# LESETEXT
:::

Ökumenisches Heiligenlexikon

Caspar Tauber

1 Gedenktag evangelisch: 16. September

Name bedeutet: der Schatzmeister (persisch)

Märtyrer
* in Brünn / Brno in Tschechien (?)
17. September 1524 in Wien in Österreich


Dorotheergasse 3 in Wien
Dorotheergasse 3 in Wien

Caspar Tauber lebte ab 1508 in Wiener Neustadt. 1511 zog er nach Wien, wo er 1519 als wohlhabender Tuchhändler in der Dorotheergasse 3 genannt wird und 1521 zu den etwa 200 mit Aufgaben in der Stadtregierung betrauten Bürgern gezählt wurde. 1524 verfasste er eine - nicht erhaltene - Flugschrift, in der er kirchliche Missstände anprangerte, das Priestertum aller Gläubigen forderte und die Ohrenbeichte, die Fürbitte durch Heilige und die Lehre vom Fegefeuer verwarf. Er wurde der Ketzerei beschuldigt, verhaftet, verhört, im Stadtgefängnis Kärntnerturm eingesperrt und dazu verurteilt, in Büßerkleidung mit einem Strick um den Hals und einer brennenden Kerze in der Hand vor dem Portal des Stephansdomes an drei Sonntagen öffentlich zu widerrufen, zudem als ehemaliger Ketzer lebenslang ein schwarzes Kreuz an seiner Kleidung zu tragen. Er weigerte sich, den zunächst versprochenen Widerruf anzugeben, wurde deshalb zum Tod verurteilt und auf der Richtstätte auf der Gänseweide - an der Stelle des heutigen Hundertwasserhauses - 1 enthauptet.

Martin Luther war beeindruckt von Taubers Bekennermut, wie er in einem Brief an Georg Spalatin schrieb. An anderer Stelle verglich er ihn mit den ersten Märtyrern der Reformation in den Niederlanden. Tauber galt lange als der erste Märtyrer der lutherischen Reformation auf dem Boden des heutigen Österreich; tatsächlich war aber kurz zuvor schon der reformatorische Schriften verbreitende Buchhändler Georg in Neusiedl bei Güssing verbrannt worden.

:::

# ANGEZEIGTE EINTRÄGE
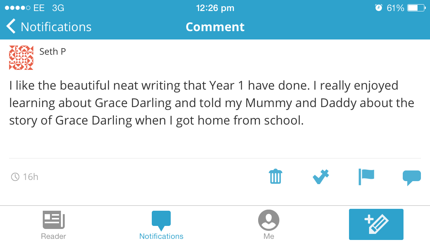
Task: Tap the alarm clock status icon
Action: [379, 8]
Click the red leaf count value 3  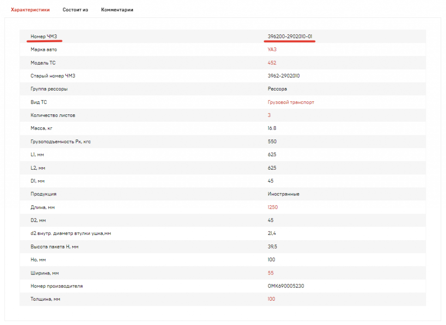pyautogui.click(x=269, y=115)
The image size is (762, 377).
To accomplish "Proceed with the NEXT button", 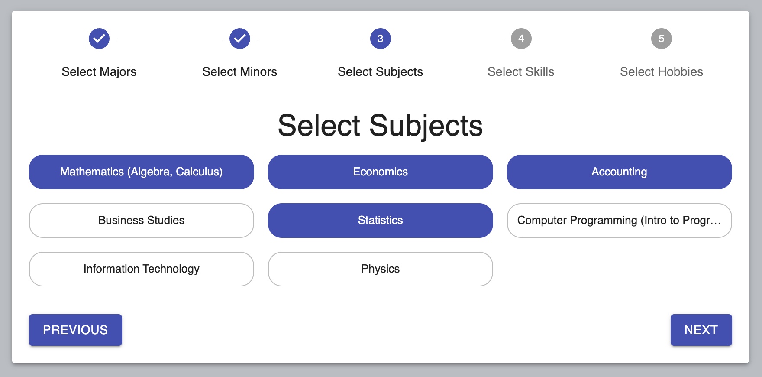I will (x=701, y=330).
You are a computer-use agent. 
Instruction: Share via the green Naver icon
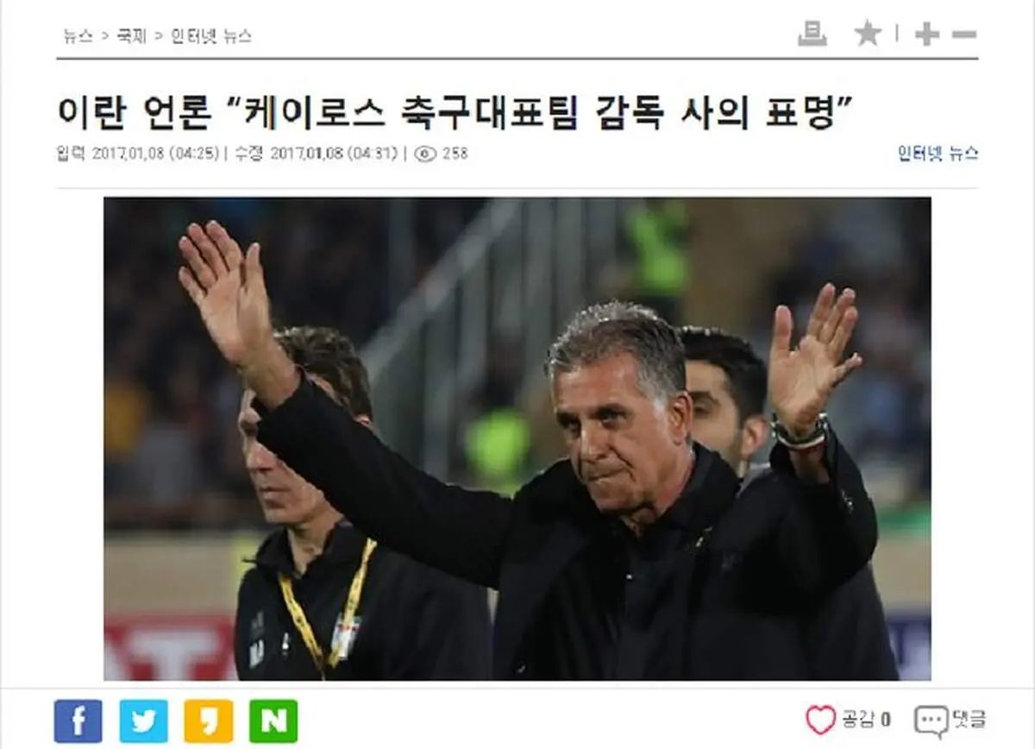pos(273,721)
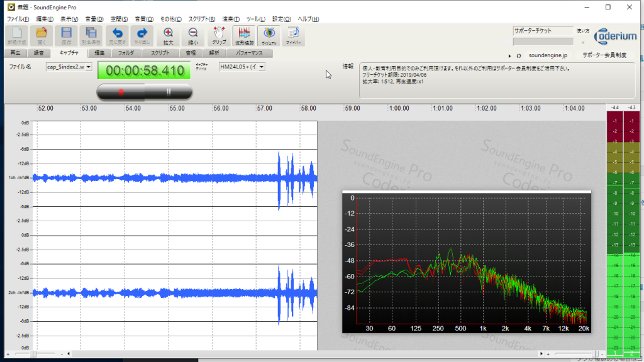Toggle the ヴィジュアル visual display button

269,35
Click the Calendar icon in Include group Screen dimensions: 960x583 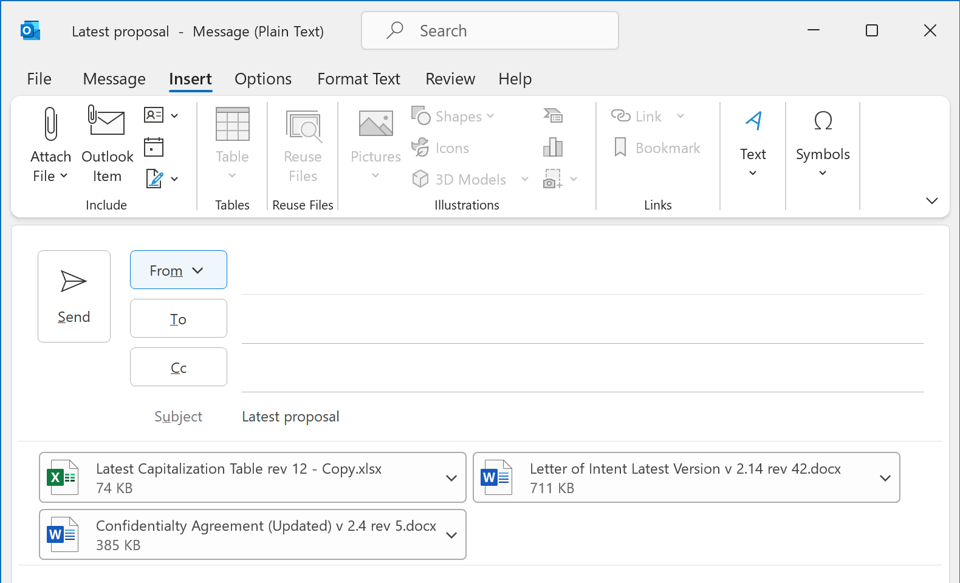154,147
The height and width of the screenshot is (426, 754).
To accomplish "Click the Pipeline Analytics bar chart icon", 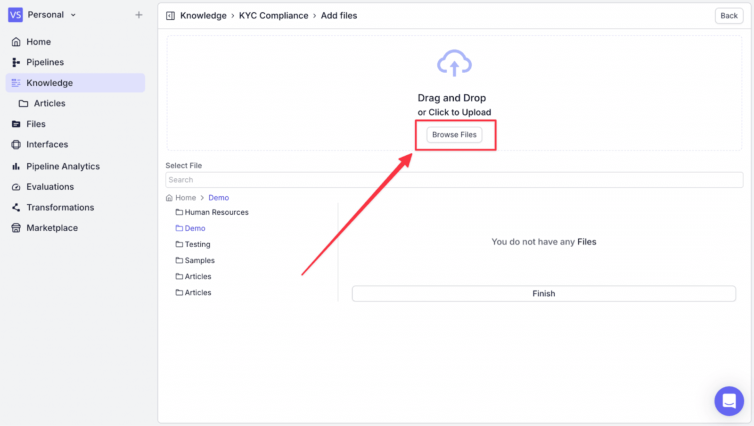I will coord(16,167).
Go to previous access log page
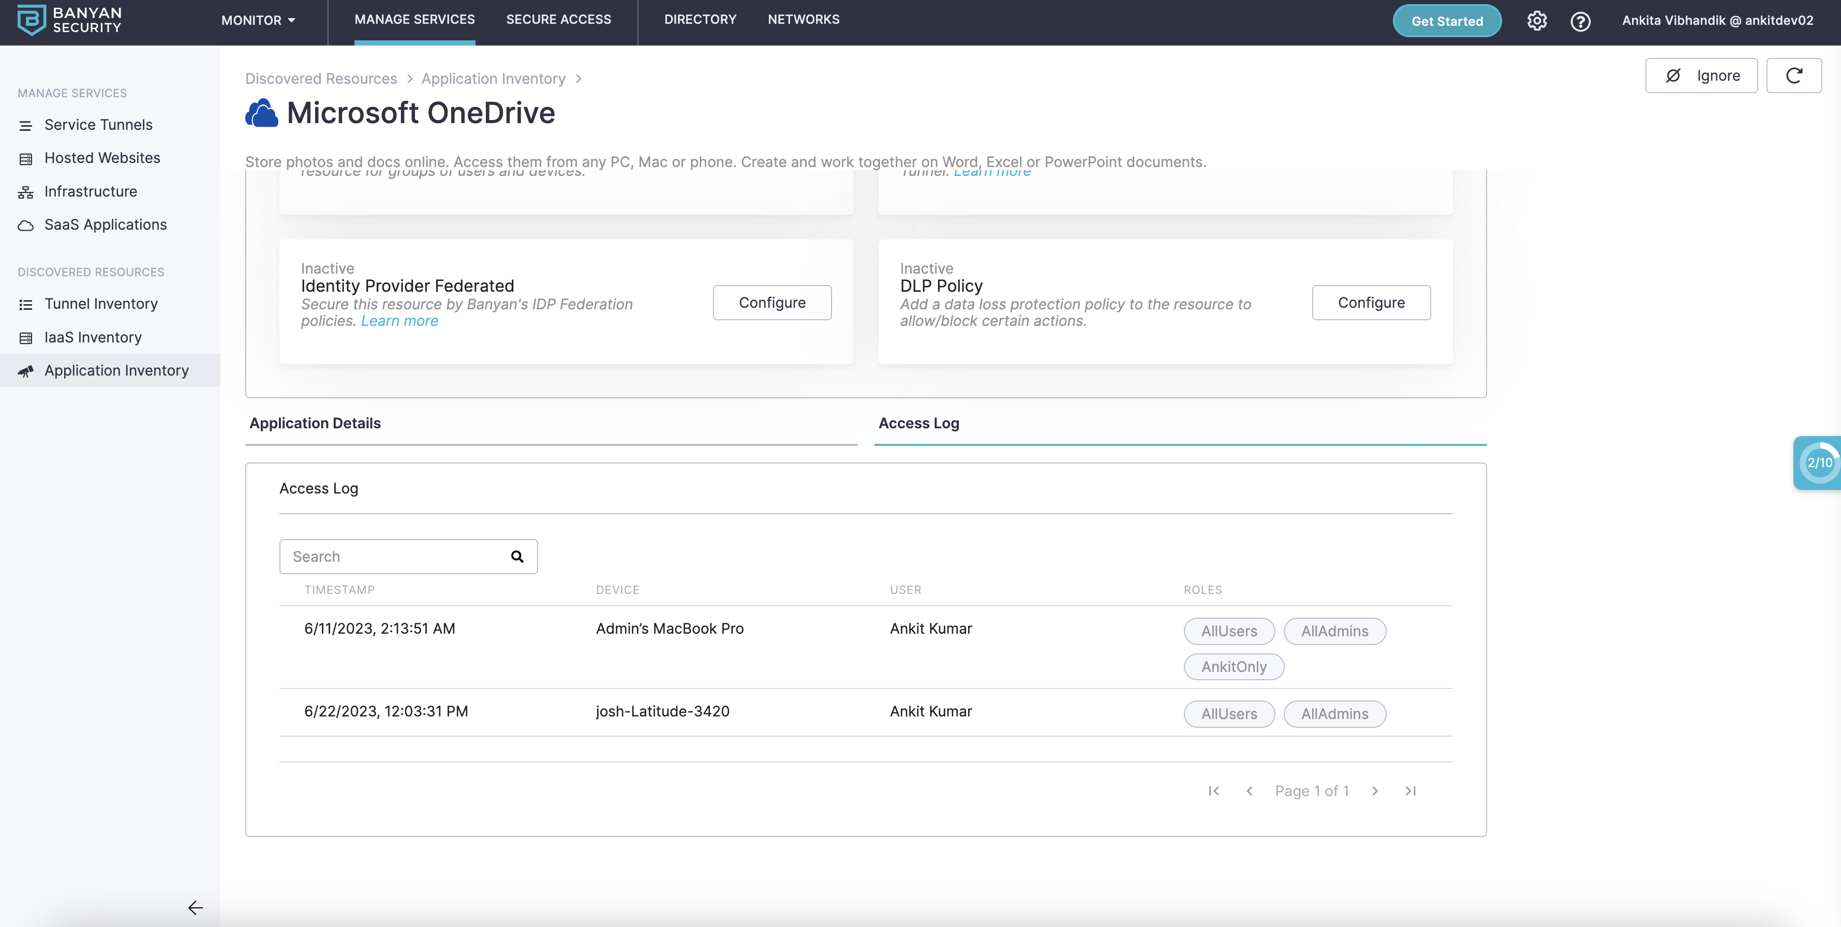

:::

# AUFTRAG
Schreibe den Lesetext über Caspar Tauber im Anschluss an seinen letzten Satz weiter.

# ERGEBNIS
1 Auf der Gänseweide waren schon 1421 etwa 200 Juden verbrannt worden wegen angeblicher Hostienschändung und Zusammenarbeit mit Hussiten. Daran erinnert dort heute eine Gedenktafel.


 

Web 3.0 - Leserkommentare:

Falls es jemals eine Hinrichtung eines evangelischen Ketzers im heutigen Burgenland gegeben haben sollte, so fand diese in Neusiedl bei Güssing statt. Dies ist dem Werk Geschichte des Protestantismus in Österreich von Grete Mecenseffy zu finden, die sich auf Bernhard Hans Zimmer Das Luthertum in Eisenstadt, Seite 14, beruft.

Im Lutherjahrbuch, 82. Jahrgang, 2015, Organ der internationalen Lutherforschung, heißt es dazu: Am 17. September 1524 war Caspar Tauber 2 enthauptet und kurz darauf Georg, ein Buchführer 3 lutherischer Schriften, in Ungarn verbrannt, am 10. Dezember Heinrich von Zutphen, ein Brieffreund Luthers, vom katholischen Mob erschlagen und verbrannt worden, worüber Luther Anfang 1525 einen umfangreichen Martyriumsbericht schrieb.

Es war nun zu klären, ob der Buchführer Georg in Neusiedl bei Güssing verbrannt worden ist, oder ob die Verbrennung des Buchführers Georg (Georgius) aufgrund eines Gedanken- oder Schreibfehlers von Ofen - dem heutigen Budapest - nach Neusiedl bei Güssing verlegt worden ist.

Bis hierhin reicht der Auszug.